[Activity] Pick every line out of the entries below that holds the string "height", and report them.

-------- Data to examine --------

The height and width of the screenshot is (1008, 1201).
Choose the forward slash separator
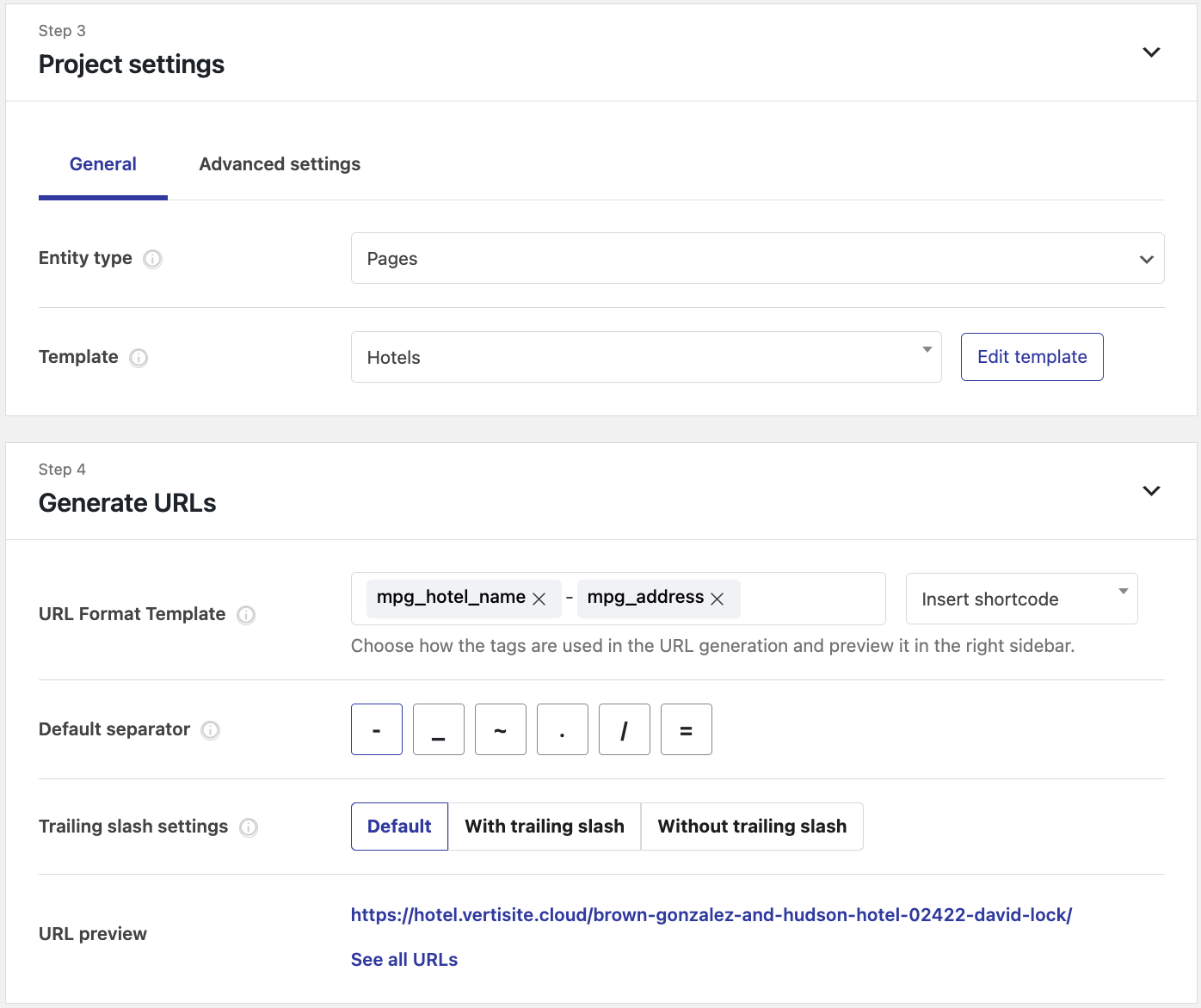(x=625, y=729)
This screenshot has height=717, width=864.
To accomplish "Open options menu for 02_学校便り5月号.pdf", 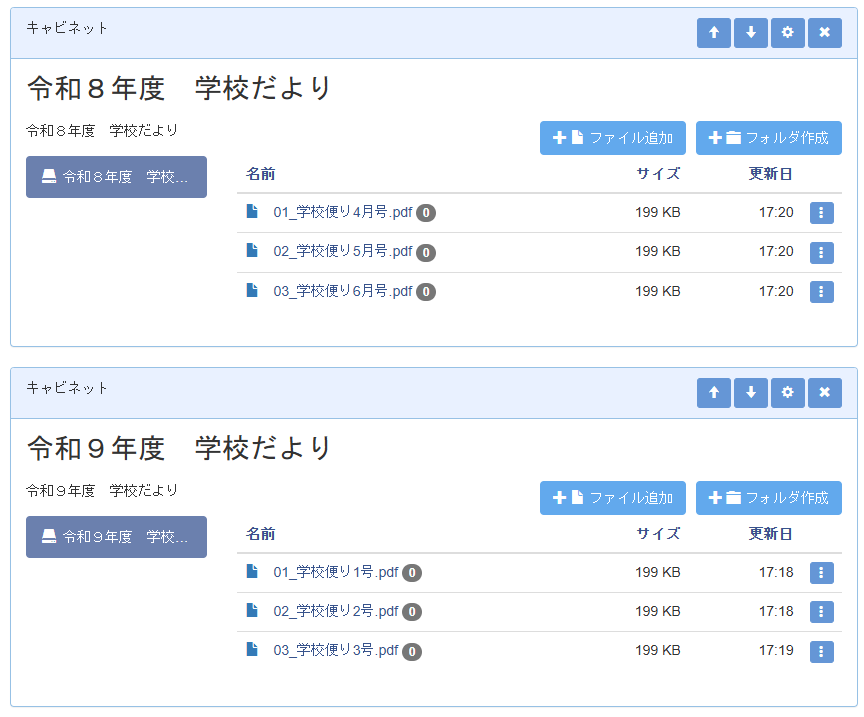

--------

[Answer box]
The height and width of the screenshot is (1008, 1201).
This screenshot has height=717, width=864.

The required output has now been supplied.